У Чехова герой вполне референтен по своему кругозору читателю — каждому человеку как субъекту личного бытия, эмоционально его переживающему в универсальной ситуации пребывания человека в мире. Ввиду самоочевидности наличия этих признаков у человека, чеховский герой, его аналог, как бы ничем автору не обязан, и в этом смысле его нельзя считать «отобранным». Казалось бы, авторские интенции в отношении такого героя ничего к его сущности не добавят. Тем не менее автономен чеховский герой только в кругозоре «наивного» читателя, сознание которого аналогично сознанию литературного героя. В соответствии с идеальной своей сущностью сознание человека, как и героя, порождает виртуальный, вымышленный мир. В этом качестве оно — аналог художественного сознания автора-творца, который, однако, в отличие от героя, не выдаёт вымысел за действительность. Творящее сознание автора концептуально и выражается в системе художественных форм, одной из которых и является герой. Литературный герой мыслится автором пребывающим в действительности, а «совершенный и цельный художник на веки вечные отделён от «реального» и «действительного» (4, с. 475).

Художественный конфликт — это конфликт кругозоров автора и героя. У Чехова в этот конфликт вовлечён ещё и читатель.

Эстетическая концепция человека подобна замыслу о человеке Творца, которого (замысла) знать ему не дано. Герой Достоевского сознаёт себя идеологом, хотя автор поручил ему иную роль — «великого грешника», которому предназначено пройти все стадии духовного пути человека: искушение — преступление — наказание — обретение статуса духовного существа, и «идея» героя — лишь одна из этих стадий. И потому в качестве идеолога герой Достоевского автономен иллюзорно, реально автономен он в статусе духовного существа.

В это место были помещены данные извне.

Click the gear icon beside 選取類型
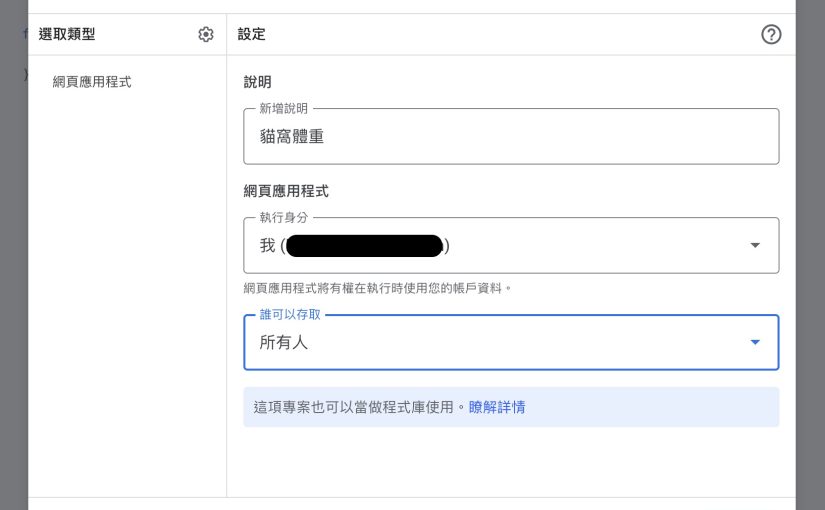The image size is (825, 510). [x=206, y=35]
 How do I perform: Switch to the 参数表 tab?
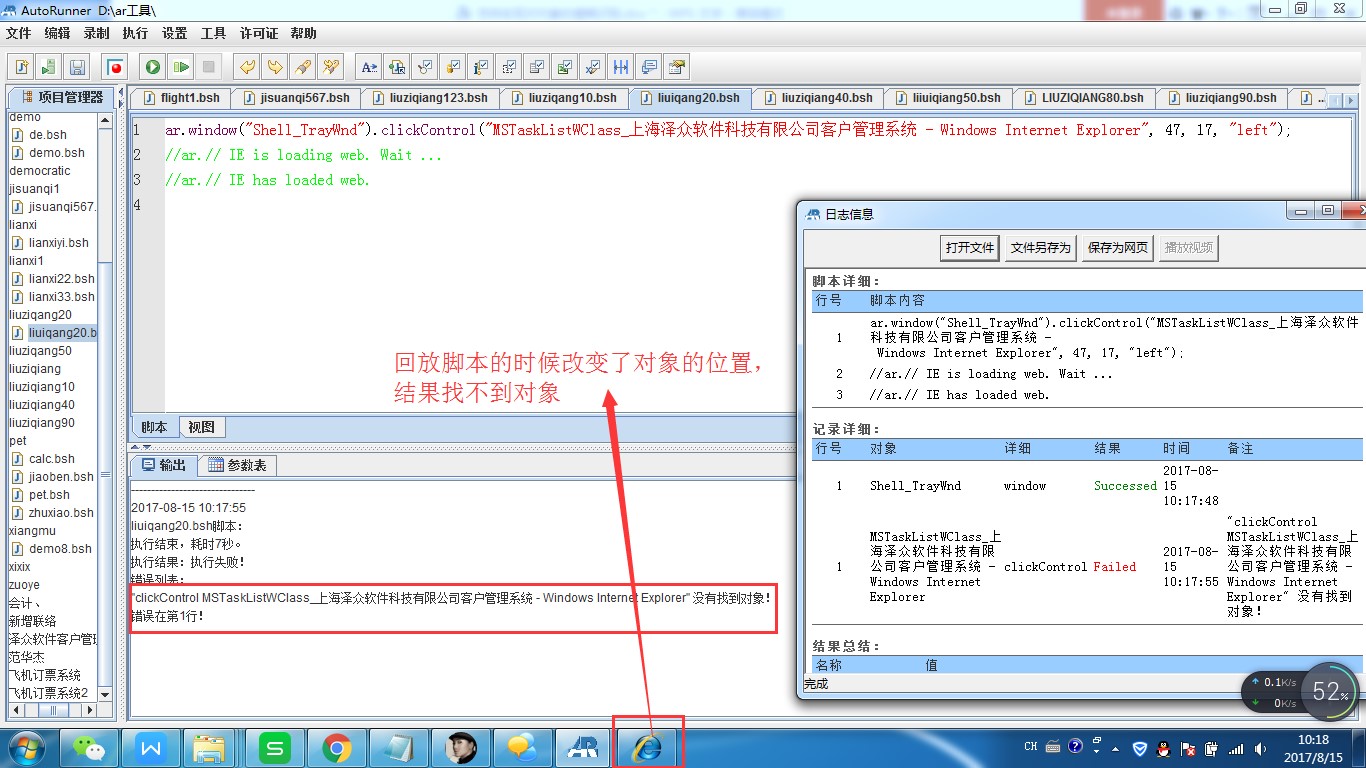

Герой Чехова пробует себя на разные роли, причём на роли значимые, которые ему явно не по плечу. Воображая себя «героем», он не знает о том, что автор поручил ему играть эту ироническую роль до тех пор, пока он не обретёт только ему присущее, ему предназначенное место в жизни. И здесь налицо конфликт кругозоров автора и героя, мнимой и подлинной автономности героя, если понимать под его автономностью ту его позицию в художественном произведении, которая предназначена ему автором.

Достоевский и Чехов исповедовали разные типы реализма, но для каждого из них актуален эффект автономности героя. И Достоевский, и Чехов как бы приглашают читателя к сотворчеству, предпочитая читателя имплицитного. Но и «наивный» читатель является у них существенным фактором построения художественного мира.

Литература

1. Полоцкая Э.А. О поэтике Чехова. М., 2001.

2. Тамарченко Н.Д. Типология реалистического романа. Красноярск, 1988.

3. Бахтин М.М. Проблемы поэтики Достоевского. М., 1979.

4. Ницше Ф. Сочинения: В 2 т. М., 1990. Т. 2.